Poster
in
Workshop: 2nd ICML Workshop on New Frontiers in Adversarial Machine Learning
Benchmarking the Reliability of Post-training Quantization: a Particular Focus on Worst-case Performance
Zhihang Yuan · Jiawei Liu · Jiaxiang Wu · Dawei Yang · Qiang Wu · Guangyu Sun · Wenyu Liu · Xinggang Wang · Bingzhe Wu
Keywords: [ Worst-case Performance ] [ Post-training Quantization ] [ Reliability of Neural Network ] [ distribution shift ]
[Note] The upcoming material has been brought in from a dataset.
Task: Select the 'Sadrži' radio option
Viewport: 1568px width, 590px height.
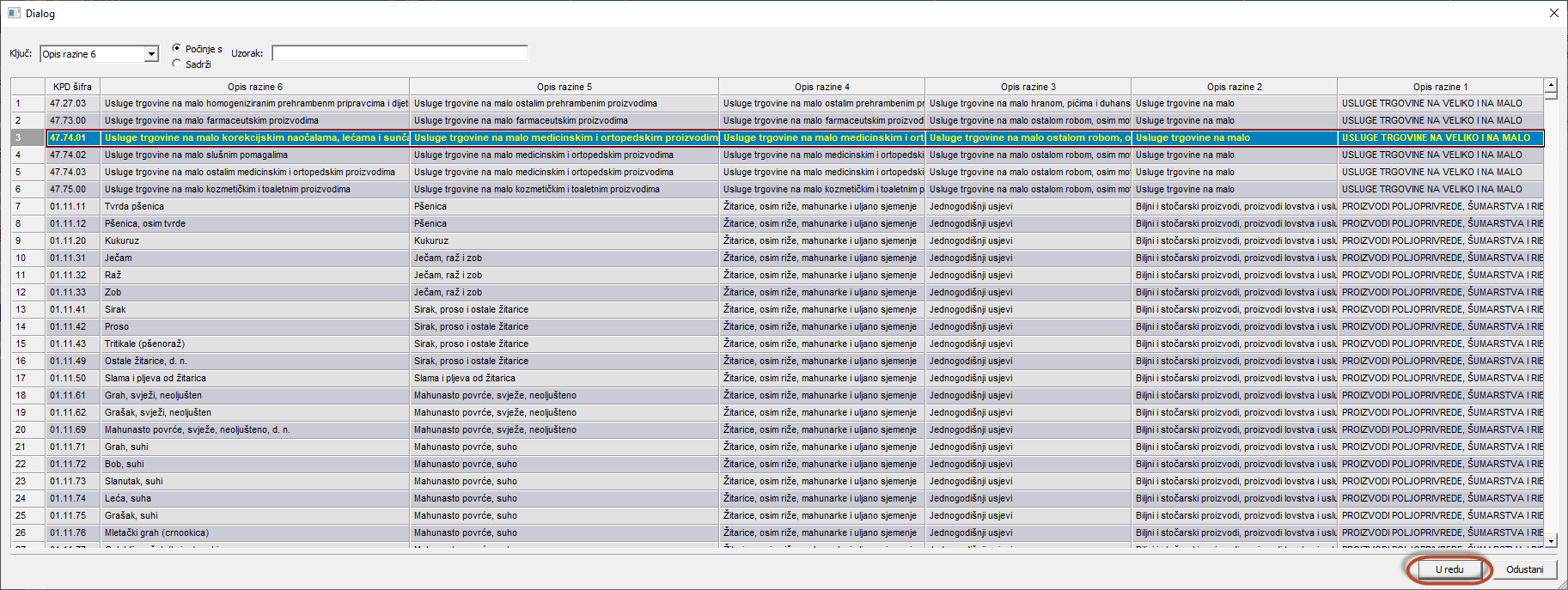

The reliability of post-training quantization (PTQ) methods in the face of extreme cases such as distribution shift and data noise remains largely unexplored, despite the popularity of PTQ as a method for compressing deep neural networks (DNNs) without altering their original architecture or training procedures. This paper conducts an investigation on commonly-used PTQ methods, addressing research questions pertaining to the impact of calibration set distribution variations, calibration paradigm selection, and data augmentation or sampling strategies on the reliability of PTQ. Through a systematic evaluation process encompassing various tasks and commonly-used PTQ paradigms, it is evident that the majority of existing PTQ methods lack the necessary reliability for worst-case group performance, underscoring the imperative for more robust approaches.